This post was written for – and originally published as part of – The Cross‑Eyed Pianist’s A Pianist’s Alphabet series on 18 July 2016.
Here I am alone with silence. I have discovered that it is enough when a single note is beautifully played. This one note, or a silent beat, or a moment of silence, comforts me.
Why pick ‘quietude’ rather than simple ‘quietness’? Principally because I think the word has more resonance, more depth: it has a physical component, as well as one of simple silence. It is almost meditative. It is the deep breath (exemplified by Jessye Norman, perhaps) before the opening notes; and – if you’re fortunate – that precious, eternal, ethereal stillness between the final lifting of the fingers from the keys, the release of the sustaining pedal, and the subsequent applause. In both cases – even in a minimal amount of time – there is (can be, or perhaps should be) reflection, absorption, of the music inbetween.
Sometimes, music itself contains quietude (the most logical culmination of this being John Cage’s 4' 33") – although this may not necessarily mean indicated rests or pauses. Before I began to lose my hearing (which, for me, was not the descent into silence that some may expect – as Cage said, “what we hear is mostly noise”: and I experience almost constant tinnitus and occasional “musical hallucinations”), I was obsessed with a short piece, Secret Song No.6, by Peter Maxwell Davies: which, initially, appeared to begin with just a random selection of slow, sustained, intensifying single tones. Even sitting on the settee, simply staring at that page for long periods of time – in all-consuming stillness, apart from the melody weaving through my mind – trying to understand its implications, its meaning, how one could possibly interpret its ostensible simplicity – was liable to drive me crazy. It was only a sudden realization (an emergence) that “the silence between the notes is where the magic lies” which led me to some sort of comprehension, and the confidence to return to the piano, to let the music sing for itself. (Technically, it is not a difficult piece. Emotionally, I found it extremely challenging – if only because of the self‑examination it provoked. (Which one could argue is the purpose of all art…. Discuss.))
Q is also for Quakers…
…of course; and, although I am by no means religious (except perhaps in my addiction to creativity), one of their most inspiring aspects (even for me: someone whose tastes evolved in large, echoey gothic buildings resonating with Byrd, Tallis, Howells…) is the silent worship – listening for that “still small voice”. Sitting in true peace – whether alone, or with others – can be a truly overwhelming experience. It is therefore not for everyone.
The voice of the hidden waterfall
And the children in the apple-tree
Not known, because not looked for
But heard, half-heard, in the stillness
Between two waves of the sea.
– TS Eliot: Little Gidding (Four Quartets)

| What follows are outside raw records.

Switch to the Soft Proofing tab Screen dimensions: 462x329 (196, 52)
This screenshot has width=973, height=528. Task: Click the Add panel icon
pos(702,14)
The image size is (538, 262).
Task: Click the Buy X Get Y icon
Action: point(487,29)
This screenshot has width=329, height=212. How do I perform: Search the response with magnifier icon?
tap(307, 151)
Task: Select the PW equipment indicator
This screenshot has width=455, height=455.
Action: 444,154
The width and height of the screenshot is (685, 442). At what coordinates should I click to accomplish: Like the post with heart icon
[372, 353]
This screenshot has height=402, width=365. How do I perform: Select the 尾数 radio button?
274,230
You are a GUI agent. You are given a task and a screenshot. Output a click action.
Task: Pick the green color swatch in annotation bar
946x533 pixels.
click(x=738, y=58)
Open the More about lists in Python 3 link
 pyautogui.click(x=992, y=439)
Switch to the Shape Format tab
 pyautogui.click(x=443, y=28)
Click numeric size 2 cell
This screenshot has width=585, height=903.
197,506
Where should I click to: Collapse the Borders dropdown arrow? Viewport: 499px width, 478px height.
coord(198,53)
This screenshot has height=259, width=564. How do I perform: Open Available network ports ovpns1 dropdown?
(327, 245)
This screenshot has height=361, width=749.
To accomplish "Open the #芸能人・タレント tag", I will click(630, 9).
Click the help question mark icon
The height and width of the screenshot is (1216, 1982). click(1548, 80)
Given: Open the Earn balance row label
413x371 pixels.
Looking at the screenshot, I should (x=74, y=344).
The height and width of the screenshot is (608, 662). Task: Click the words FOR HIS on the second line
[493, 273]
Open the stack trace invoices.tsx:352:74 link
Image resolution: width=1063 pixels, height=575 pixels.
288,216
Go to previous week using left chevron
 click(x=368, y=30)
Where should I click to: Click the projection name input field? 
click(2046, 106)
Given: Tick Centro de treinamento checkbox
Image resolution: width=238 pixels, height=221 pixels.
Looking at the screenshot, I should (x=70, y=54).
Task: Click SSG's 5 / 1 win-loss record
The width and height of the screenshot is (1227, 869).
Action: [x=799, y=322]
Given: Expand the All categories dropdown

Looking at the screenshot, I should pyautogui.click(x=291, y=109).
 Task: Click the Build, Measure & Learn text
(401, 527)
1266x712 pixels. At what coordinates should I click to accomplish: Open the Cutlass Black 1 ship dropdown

Reading this back, I appreciate that some may find hints of mindfulness. To me, though, quietude is almost its antithesis – a momentary letting go; an untethering – although not ‘mindlessness’, per se. It is an absence of intrusion of both internal and external forces. It is a caesura – but one that you may only recognize when immersed in its fragility, its transiency, its elusiveness. What follows must be sound. The rest is silence.